まさにその時期にこの工場ではロケット砲の発射薬となる
ジ・エチレングリコールの製造を行っていた。
昔からここにいる工場の人たちと
学徒動員で勤労奉仕に来ている学生たちが一緒に働いている。
夜を徹しての作業。交替で24時間工場を稼働させ化学反応の工程を見守る。
まっすぐに生きようとする学生たちと
現実に向き合い何とか生きてこの状態を維持しようとする
工場の人たちが対比的に描かれる。
宮本研はこの1945年は20歳前後だったのでまさに自らの事に重ね合わせて描いたのか?
宮本研は九州大学の学生だった。
天井の高い劇場の空間を活かして工場のセットが緻密に立体的に作り込まれている(美術:伊藤雅子)。

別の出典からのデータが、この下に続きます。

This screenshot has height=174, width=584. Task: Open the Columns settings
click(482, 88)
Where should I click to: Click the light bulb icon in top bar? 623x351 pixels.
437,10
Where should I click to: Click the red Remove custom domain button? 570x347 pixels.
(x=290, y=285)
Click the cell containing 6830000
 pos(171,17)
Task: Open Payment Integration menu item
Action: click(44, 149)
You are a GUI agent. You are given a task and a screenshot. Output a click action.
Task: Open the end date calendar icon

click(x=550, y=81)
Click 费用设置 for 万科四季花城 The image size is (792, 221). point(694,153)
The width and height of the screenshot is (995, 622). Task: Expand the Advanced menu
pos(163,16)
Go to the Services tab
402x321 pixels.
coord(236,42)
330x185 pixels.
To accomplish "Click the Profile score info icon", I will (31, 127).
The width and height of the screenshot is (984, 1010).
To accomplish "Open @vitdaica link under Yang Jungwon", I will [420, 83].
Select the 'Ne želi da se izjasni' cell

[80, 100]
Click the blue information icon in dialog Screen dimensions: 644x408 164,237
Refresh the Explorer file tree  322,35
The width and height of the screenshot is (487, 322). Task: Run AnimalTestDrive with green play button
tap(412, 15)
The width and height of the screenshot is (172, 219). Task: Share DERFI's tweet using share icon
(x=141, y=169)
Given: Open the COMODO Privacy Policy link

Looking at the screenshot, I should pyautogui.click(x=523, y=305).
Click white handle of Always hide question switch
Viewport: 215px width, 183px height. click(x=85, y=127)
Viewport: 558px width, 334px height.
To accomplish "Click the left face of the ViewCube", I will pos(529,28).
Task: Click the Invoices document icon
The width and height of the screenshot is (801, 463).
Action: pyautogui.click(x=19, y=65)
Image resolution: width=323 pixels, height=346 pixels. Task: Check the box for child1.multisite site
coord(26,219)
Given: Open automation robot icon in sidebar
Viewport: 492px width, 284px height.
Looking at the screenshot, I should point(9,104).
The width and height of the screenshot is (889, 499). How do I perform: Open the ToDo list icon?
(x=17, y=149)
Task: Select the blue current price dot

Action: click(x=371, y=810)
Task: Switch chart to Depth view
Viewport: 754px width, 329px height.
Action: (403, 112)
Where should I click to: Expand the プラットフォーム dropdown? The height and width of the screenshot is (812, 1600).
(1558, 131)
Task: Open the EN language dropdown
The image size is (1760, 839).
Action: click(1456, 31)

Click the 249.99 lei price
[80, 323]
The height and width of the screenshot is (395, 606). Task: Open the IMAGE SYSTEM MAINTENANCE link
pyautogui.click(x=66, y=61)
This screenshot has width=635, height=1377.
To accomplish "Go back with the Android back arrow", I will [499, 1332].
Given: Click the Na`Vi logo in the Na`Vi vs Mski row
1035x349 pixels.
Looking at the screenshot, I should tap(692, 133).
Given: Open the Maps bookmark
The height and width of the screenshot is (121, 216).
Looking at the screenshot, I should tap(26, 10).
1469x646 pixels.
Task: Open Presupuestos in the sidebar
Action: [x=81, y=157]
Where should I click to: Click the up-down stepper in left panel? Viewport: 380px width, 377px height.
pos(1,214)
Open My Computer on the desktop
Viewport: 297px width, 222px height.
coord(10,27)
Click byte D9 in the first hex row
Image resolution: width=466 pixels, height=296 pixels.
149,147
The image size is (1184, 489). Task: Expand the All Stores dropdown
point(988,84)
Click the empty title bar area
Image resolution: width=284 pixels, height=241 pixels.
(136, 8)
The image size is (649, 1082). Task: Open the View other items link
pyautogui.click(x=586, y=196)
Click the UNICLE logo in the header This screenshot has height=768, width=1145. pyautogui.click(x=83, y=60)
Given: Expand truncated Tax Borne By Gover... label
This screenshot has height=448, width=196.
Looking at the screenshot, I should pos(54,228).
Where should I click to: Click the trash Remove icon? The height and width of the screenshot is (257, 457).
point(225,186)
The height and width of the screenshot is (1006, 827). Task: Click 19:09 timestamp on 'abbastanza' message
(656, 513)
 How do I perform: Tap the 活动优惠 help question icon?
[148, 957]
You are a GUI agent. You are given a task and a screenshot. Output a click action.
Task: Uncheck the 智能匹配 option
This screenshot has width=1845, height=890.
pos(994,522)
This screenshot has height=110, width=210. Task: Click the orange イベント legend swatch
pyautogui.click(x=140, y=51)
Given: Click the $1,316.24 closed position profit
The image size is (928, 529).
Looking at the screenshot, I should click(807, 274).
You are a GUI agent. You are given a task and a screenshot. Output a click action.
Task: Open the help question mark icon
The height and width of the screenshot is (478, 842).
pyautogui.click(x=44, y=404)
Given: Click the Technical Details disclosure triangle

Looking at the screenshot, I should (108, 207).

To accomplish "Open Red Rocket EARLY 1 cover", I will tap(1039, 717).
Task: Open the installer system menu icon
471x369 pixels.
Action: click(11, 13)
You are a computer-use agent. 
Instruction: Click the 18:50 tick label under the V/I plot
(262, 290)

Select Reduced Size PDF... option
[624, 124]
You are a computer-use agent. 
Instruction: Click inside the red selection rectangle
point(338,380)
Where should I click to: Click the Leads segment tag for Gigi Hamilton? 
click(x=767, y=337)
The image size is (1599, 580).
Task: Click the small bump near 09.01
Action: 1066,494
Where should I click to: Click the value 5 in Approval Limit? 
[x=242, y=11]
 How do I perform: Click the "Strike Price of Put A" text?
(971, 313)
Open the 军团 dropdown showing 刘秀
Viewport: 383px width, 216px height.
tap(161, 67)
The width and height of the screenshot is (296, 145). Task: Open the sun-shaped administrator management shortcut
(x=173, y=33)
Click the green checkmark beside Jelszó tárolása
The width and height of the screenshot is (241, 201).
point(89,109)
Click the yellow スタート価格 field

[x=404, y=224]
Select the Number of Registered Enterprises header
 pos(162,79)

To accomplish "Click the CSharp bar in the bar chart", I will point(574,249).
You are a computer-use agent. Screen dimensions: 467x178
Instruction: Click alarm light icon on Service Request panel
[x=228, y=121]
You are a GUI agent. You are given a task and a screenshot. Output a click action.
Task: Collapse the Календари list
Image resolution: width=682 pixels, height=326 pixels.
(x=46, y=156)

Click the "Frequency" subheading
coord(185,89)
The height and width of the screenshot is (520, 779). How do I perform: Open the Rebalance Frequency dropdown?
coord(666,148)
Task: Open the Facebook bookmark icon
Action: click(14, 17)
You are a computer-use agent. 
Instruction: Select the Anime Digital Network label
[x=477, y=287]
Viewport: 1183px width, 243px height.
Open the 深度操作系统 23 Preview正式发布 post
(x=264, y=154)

工場で働く太宰(内藤栄一)は若い学生田宮(久保田響介)に「レーニン」の
著作などを貸し与えている。この時期こうしたものを読むこと自体が禁じられており、
憲兵などがそうした行為に目を光らせている。
学校の先生は教え子に赤紙が来ると知らせにくる。
日本のために戦争に行って日本を守ってください!という教育の下で
そうした教師を演じるしかなかった人たち。
学徒動員されている「影山」(奈良原大泰)の所に赤紙がやってくる。
徴兵を拒否してその場からいなくなり逃亡する影山。
戦時中の現実が冷徹な視線で描写される。
熱い工場の中、彼らの青々しくも熱い会話が繰り広げられる。
この国を、この現状を何とかしたい
という若き学生たちの熱量が伝わってくる。
やり場のない熱量は、ある種、青春の特権でもありむなしさでもある。
対比的に描かれるこの工場で最高齢のベテランである責任工の荒尾(有福正志)がいい!
日々、目の前の工場の整備とメンテナンス調整を淡々とこなしていく。
そこにはいろんなことが変わっていく現実を見つめつつ、
今、目の前にあることにきちんと向き合うことの大切さを教えてくれる。
戦争で負けるだろうことも、この工場が時代の変化について行けないだろうことも
すべてわかっていながら、それでも日々淡々と仕事をこなしていく。
この姿を見ると今、コロナ禍で淡々と働いている医療従事者をはじめとする
様々なエッセンシャルワーカーの高貴さと重なって来た。
宮本研はこうして高潔な人たちを描き続けていたんだろうか?
千葉哲也の力強い演出がそれを後押しする。
休憩20分入れて上演時間2時間45分。25日まで。